Brett Arends's ROI: Beware Wall Street’s ‘cash on the sidelines’ myth

United States

Here we go again. 

Wall Street is once again pushing the feel-good theory that there is a giant wave of money just waiting to come into the stock market and drive stock prices higher.

MarketWatch’s Barbara Kollmeyer reports the latest sales patter from a big Wall Street honcho fest in Hong Kong. “There’s about $ 4 trillion of cash, sloshing around, waiting for action,” BlackRock’s head of global client business, Mark Wiedman, is quoted as saying.

“I think our biggest issue is there’s too much cash on the sidelines and what are we going to do to bring it back to the marketplace,” said Andrew Schlossberg, president and CEO at Invesco.

Good luck with that, guys.

The theory of “money on the sidelines” is one of the old Wall Street standbys. It’s usually wheeled out by people in the market to keep investors hopeful when share prices are flat or down, as they have been lately.

There is a superficial, glib appeal to the idea. After all, lots of people hold money on deposit at the bank, and they could use that money to buy stocks, right?

The latest Federal Reserve Financial Accounts of the United States show these sums run into the trillions. At the latest count, households and nonprofits held $ 4.4 trillion in checking accounts and cash, $ 9.8 trillion in certificates of deposit and savings accounts and $ 3.5 trillion in money-market accounts.

So what’s to prevent some of that money “coming into the market?” Simple. The fallacy of composition.

To put it simply: Every time a stock is bought, one must be sold. If someone with $ 10,000 in the bank turns bullish on stocks and decides to invest that money in the stock market, they can only make an investment by finding existing shareholders who are willing to sell their shares in return for $ 10,000. The money and the stock change hands, sure. But that’s all. 

So any individual can “put their cash to work” by investing in stocks. But individuals in total can’t do so. This is a basic logical fallacy, the fallacy of composition.

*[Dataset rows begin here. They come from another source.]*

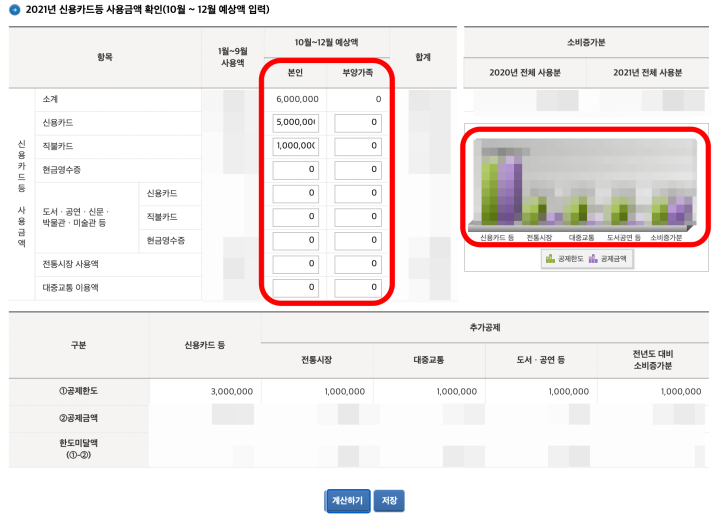Select the 부양가족 대중교통 이용액 field
Viewport: 720px width, 520px height.
[x=359, y=288]
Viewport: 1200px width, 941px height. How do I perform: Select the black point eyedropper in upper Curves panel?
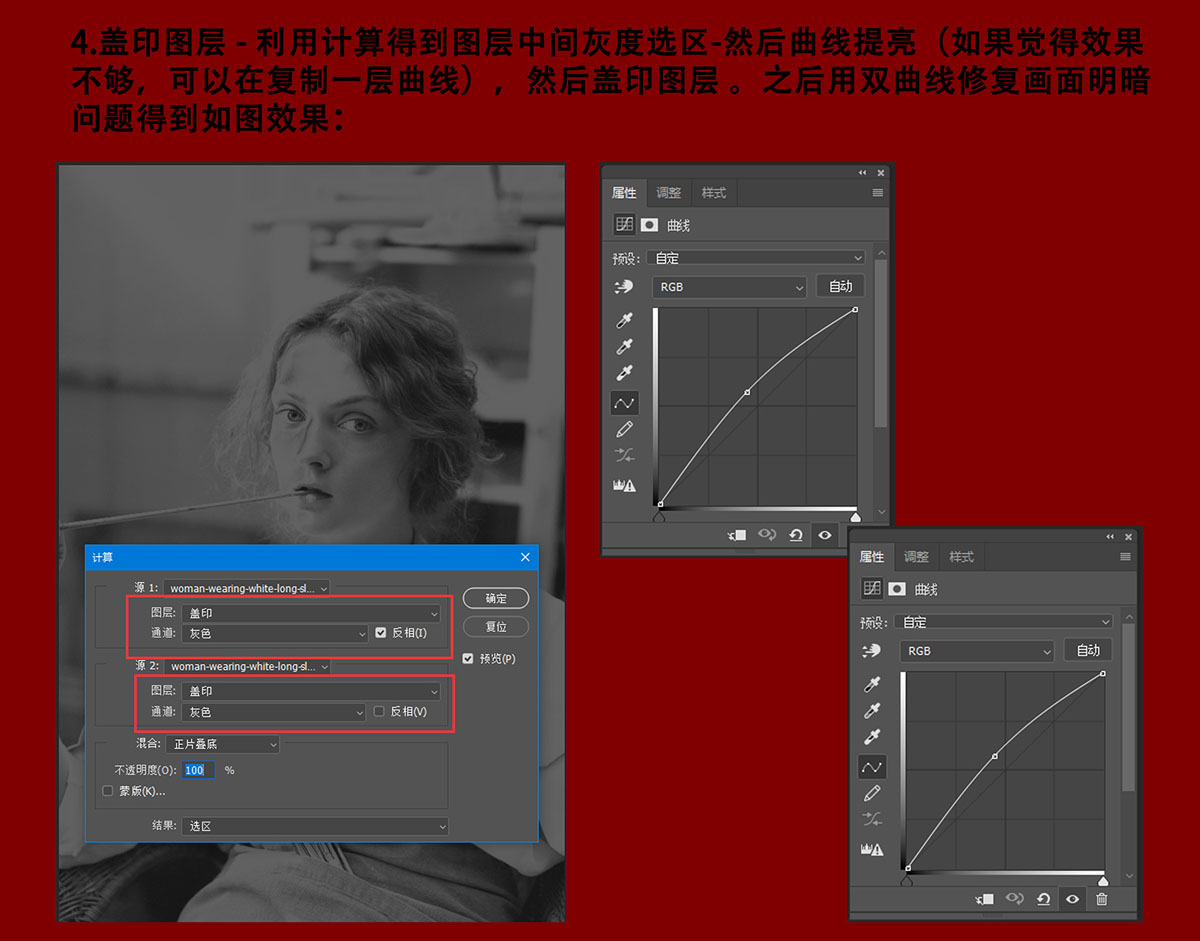625,321
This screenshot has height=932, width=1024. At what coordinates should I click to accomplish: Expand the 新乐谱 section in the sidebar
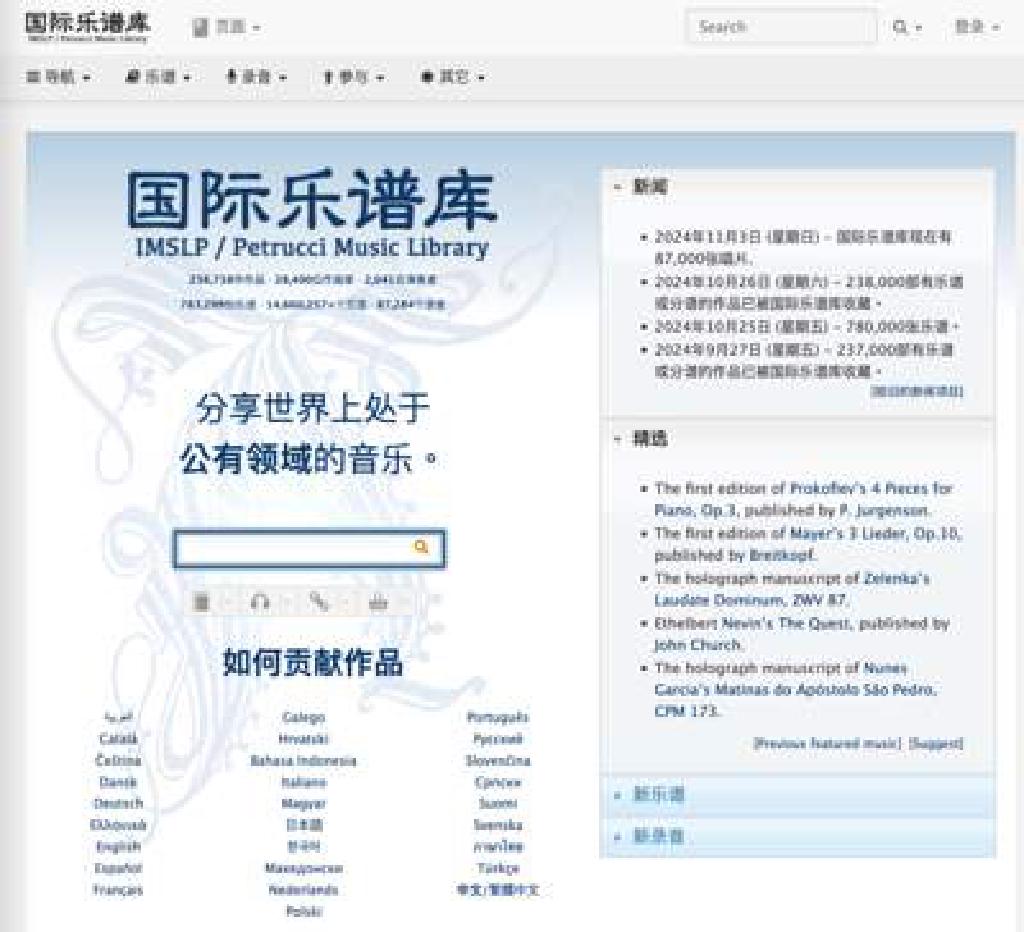660,793
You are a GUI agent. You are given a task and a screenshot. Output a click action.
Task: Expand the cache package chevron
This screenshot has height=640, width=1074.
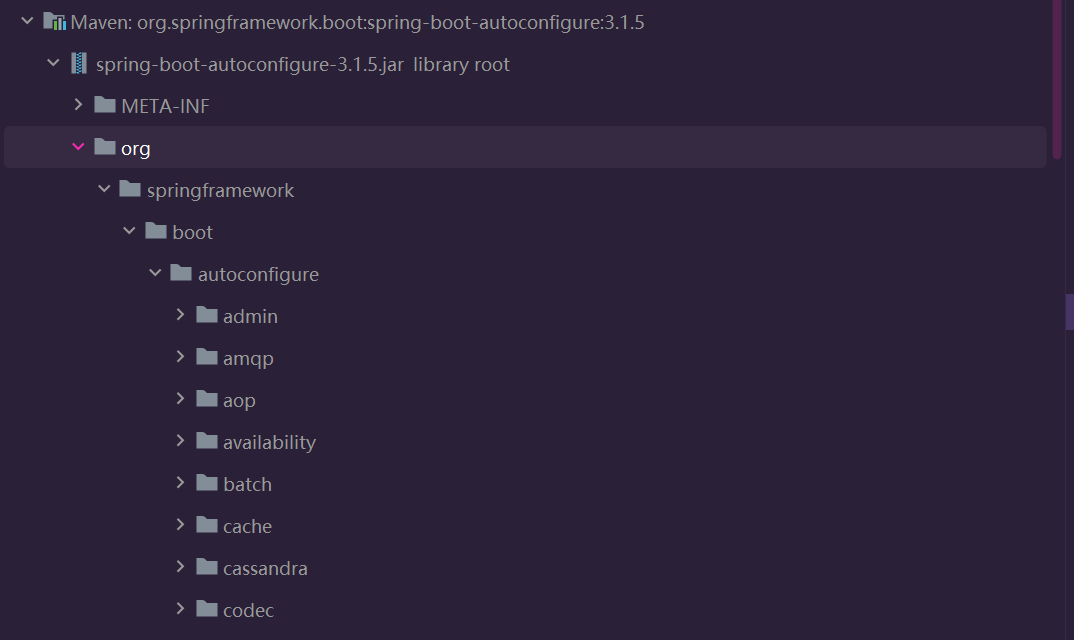click(x=180, y=525)
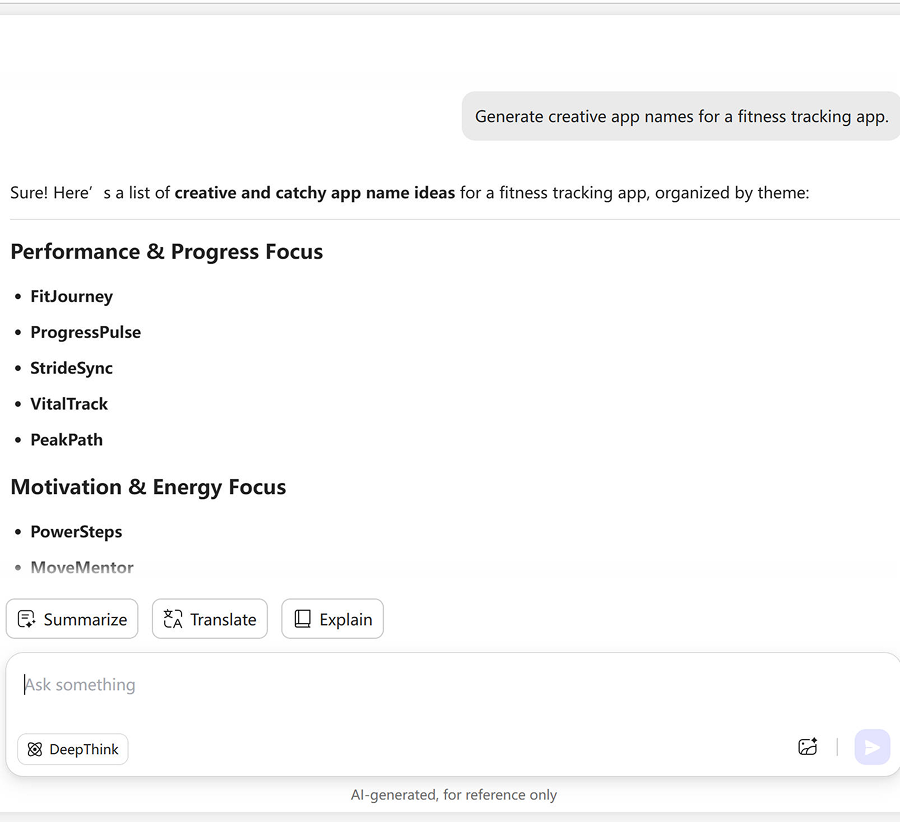Click the PeakPath name suggestion
The height and width of the screenshot is (822, 900).
(66, 440)
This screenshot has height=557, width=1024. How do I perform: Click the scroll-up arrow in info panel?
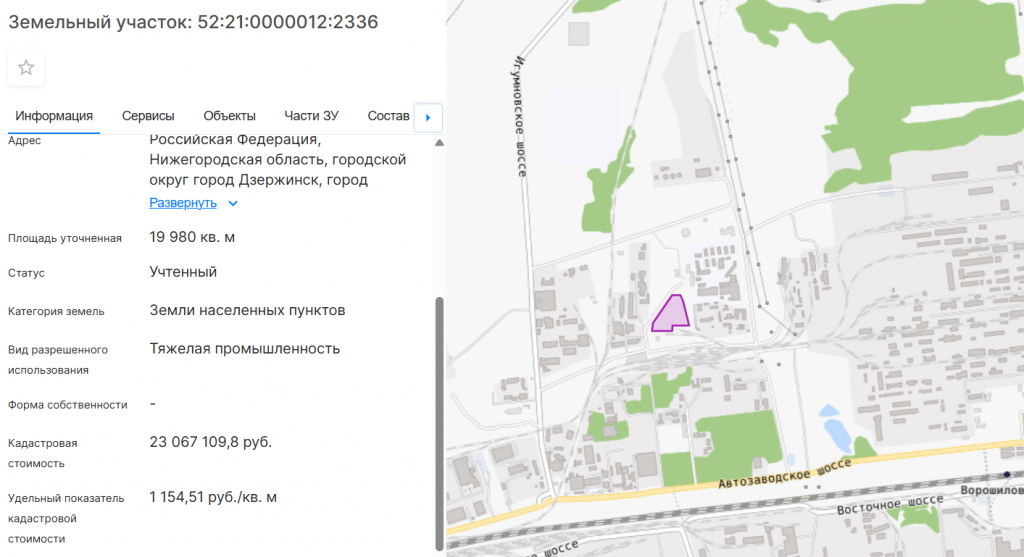(x=438, y=144)
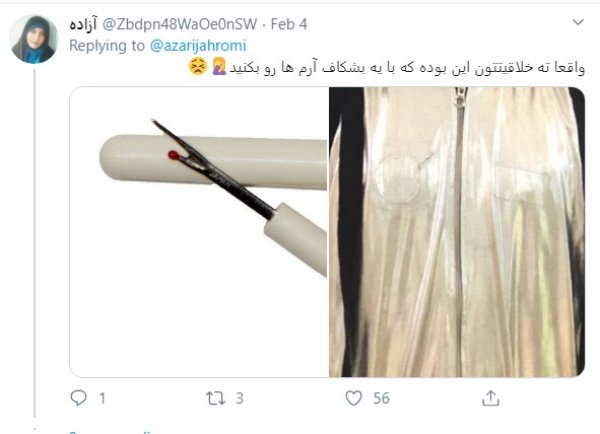Click the reply speech bubble icon

tap(78, 398)
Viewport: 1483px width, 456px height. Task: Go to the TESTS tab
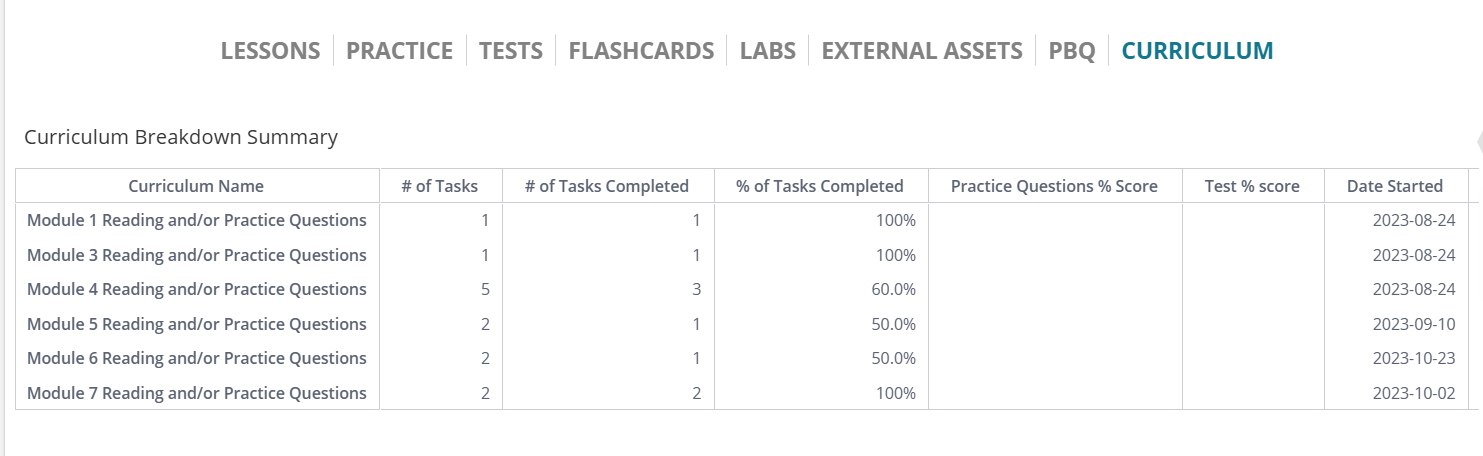click(511, 51)
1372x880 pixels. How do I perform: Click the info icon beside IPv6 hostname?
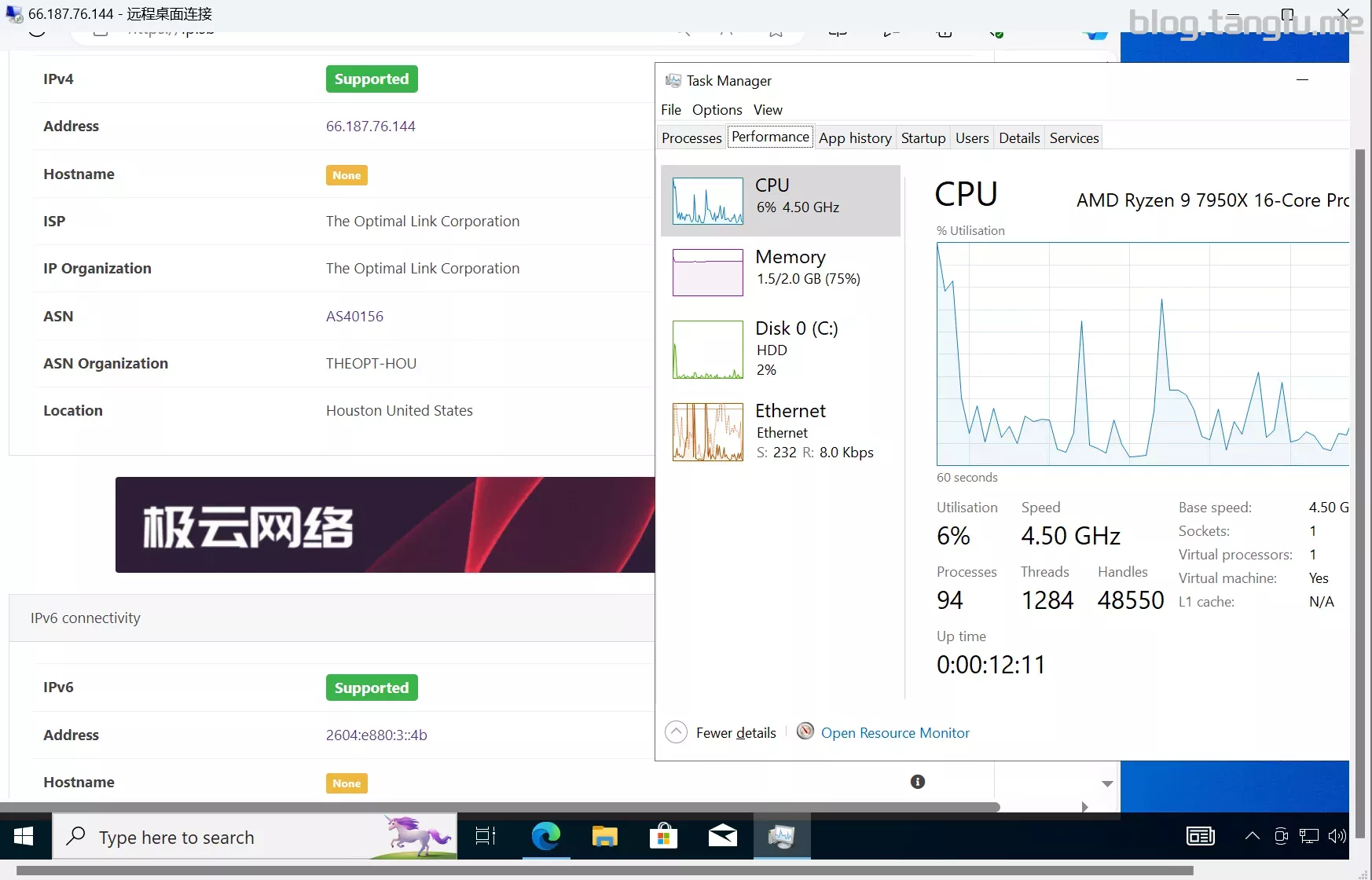(x=917, y=782)
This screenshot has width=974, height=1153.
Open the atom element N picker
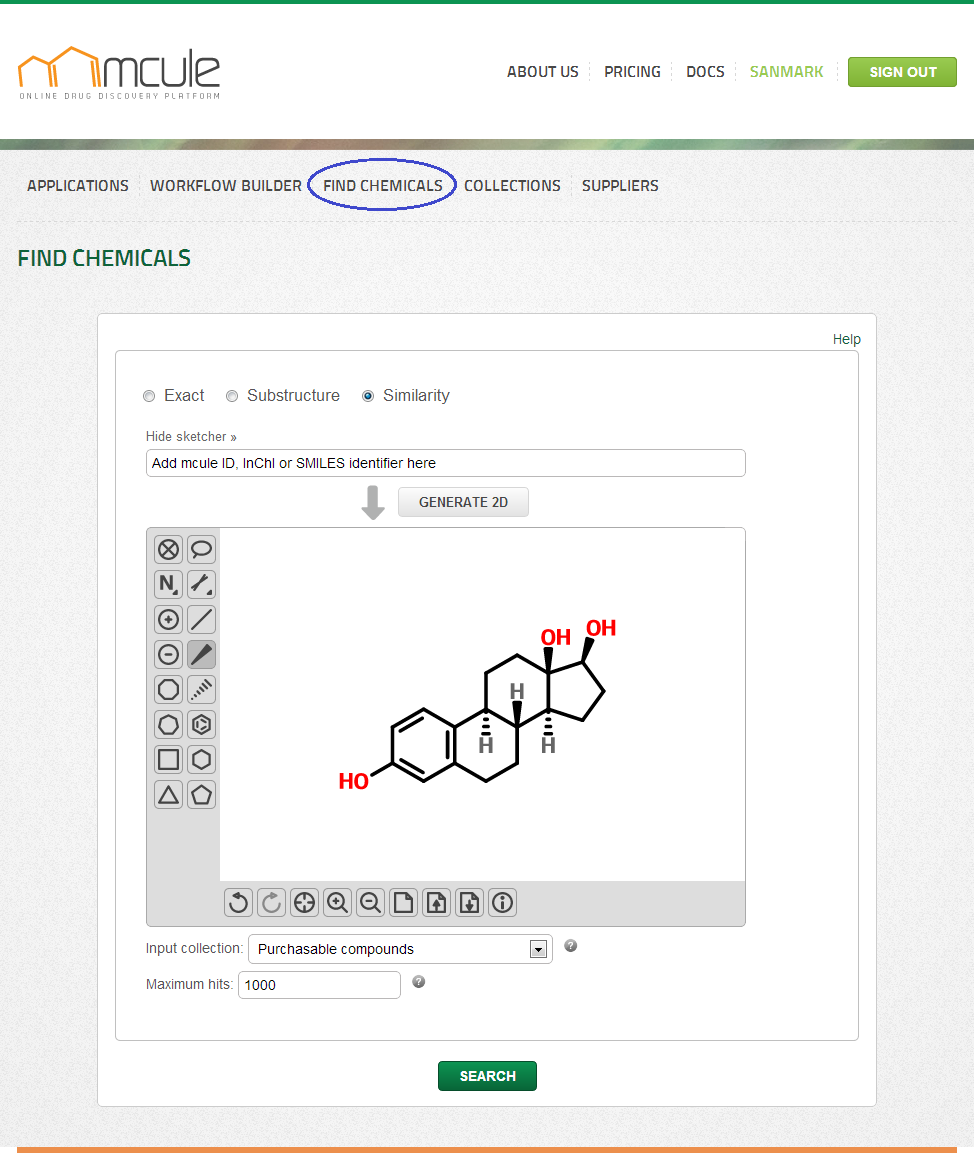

It’s akin to thinking that, because any individual player at a poker table can win, everyone can.

Even when a company uses its own cash to buy back and cancel stock, it can reduce its own share float but not the amount of cash in the overall financial system. The cash moves around, but it doesn’t vanish.

The role of stock buybacks is overstated anyway. According to the Bank for International Settlements, about $ 1 worth of new shares get issued for each $ 2 that’s bought back and canceled. And analysts at McKinsey & Co. recently demonstrated that buybacks cannot, of themselves, create value.

If Wall Street types really want to make the case for being bullish, they’ve got stronger arguments to hand. One is that we’ve just started the six-month season when stocks typically make all the money.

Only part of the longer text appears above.